To see what was blooming in mid-Spring ... the season before ... click on this link: Snapshots of Mid-Spring ... which is October. 


  1. In spite of the unusually wet season and the cyclones, you still have beauty surrounding you. I believe your unknown bromeliad is called a matchstick brom.

    Happy Gardening one day at a time ~ FlowerLady

  2. This was a great recap. I should do the same to document what each season looks like compared to others, it's great for perspective and record keeping.

    You did have some great beauties despite an overall tough season. Lovely! It's hard to sit back and appreciate what's so good when you've been focused on disasters and adverse conditions and what needs to be done!
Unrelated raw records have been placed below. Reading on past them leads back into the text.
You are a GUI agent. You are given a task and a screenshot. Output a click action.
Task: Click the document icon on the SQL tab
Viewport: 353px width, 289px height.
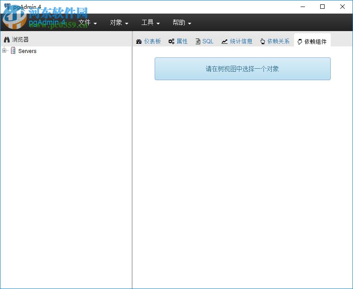tap(197, 41)
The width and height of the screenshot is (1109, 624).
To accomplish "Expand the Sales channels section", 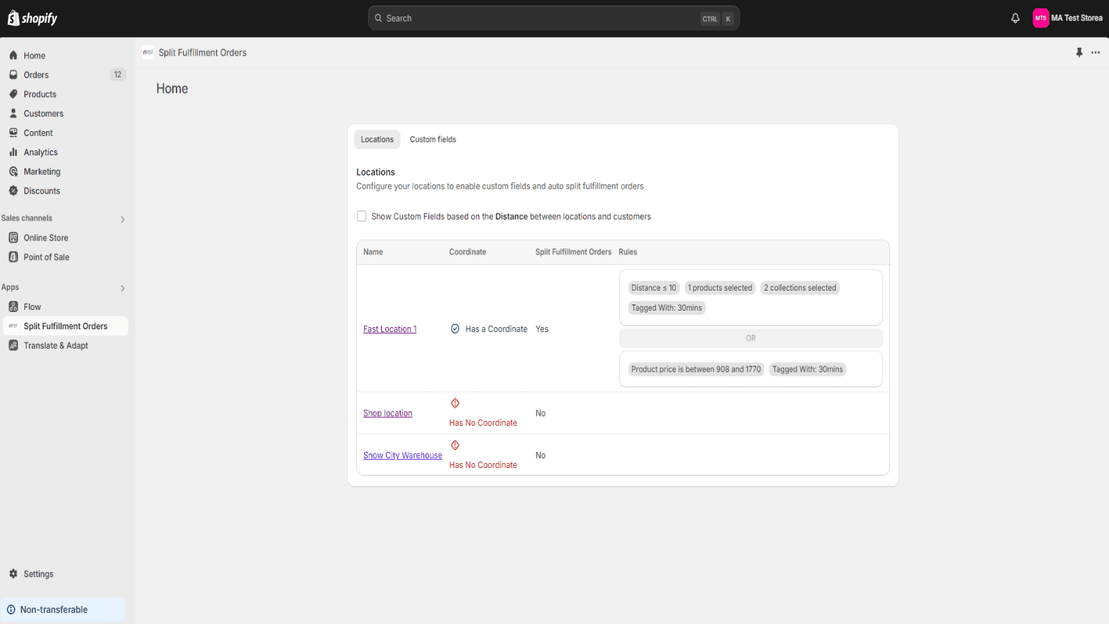I will pyautogui.click(x=123, y=219).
  3. Flowerlady ... yes, you're absolutely right, it's one step at a time. Thanks for the identifying the bromeliad ... I really don't know much about them.

    Laurrie ... I started keeping these records on this blog so I can learn more about just how my garden works given the weather events and conditions through the years. I only started this back in 2009 and it's been quite a learning curve! I've never really taken much of an interest in any of this before.
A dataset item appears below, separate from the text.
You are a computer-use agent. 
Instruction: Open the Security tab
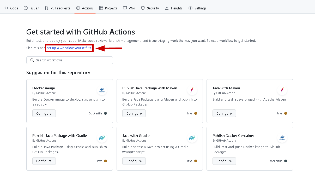coord(150,8)
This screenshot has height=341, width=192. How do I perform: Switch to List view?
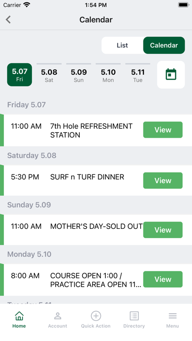(x=122, y=45)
  4. Such a good idea to document the garden in each season. We don't have the dramatic changes they have in some parts of the world and they could easily blur into each other. They are very different though.

  5. I still can't get used to you talking about mid-summer in what is our mid-winter, lol. Nevertheless, your blooms are lovely, even if there aren't as many as in previous years.

  6. dear bernie, despite very tough conditions so many beauties are still doing OK. most of the plants are unfamiliar to me - - i especially love the last one with the delicately patterned petals. cheers, c

  7. Wow, despite of all those interruptions, you still have lots of beautiful flowers in your garden, and some of them are so familiar to me since I also grow them in my garden :) That Globba winitii is surely stunning! Never seen it before. I love your Mussaendas and different salvias too! We really always can rely on the dragon wing begonia blooming!
    LOVE, LOVE your purple Anthrium and the Empress Toad Lily, very exotic and gorgeous!

  8. Bernie - your photos are just awe-inspiring! I know you've struggled with incredible odds and storm destruction, but what beauties you have in spite of it all. :)

  9. Spoiled or what!!(: You show us a whole raft of gorgious blooms, while we wait for the first cheerful buds of snowdrops and crocuses to open, and you complain! LOL

  10. Beautiful flowers. Glad you had a moment from the chores outside to recap them for us.

  11. I hadn't heard about the cyclone. I am glad that you are alright. These flowers are lovely. I love being reminded that there is spring in other parts of the world. I am glad I stopped by today!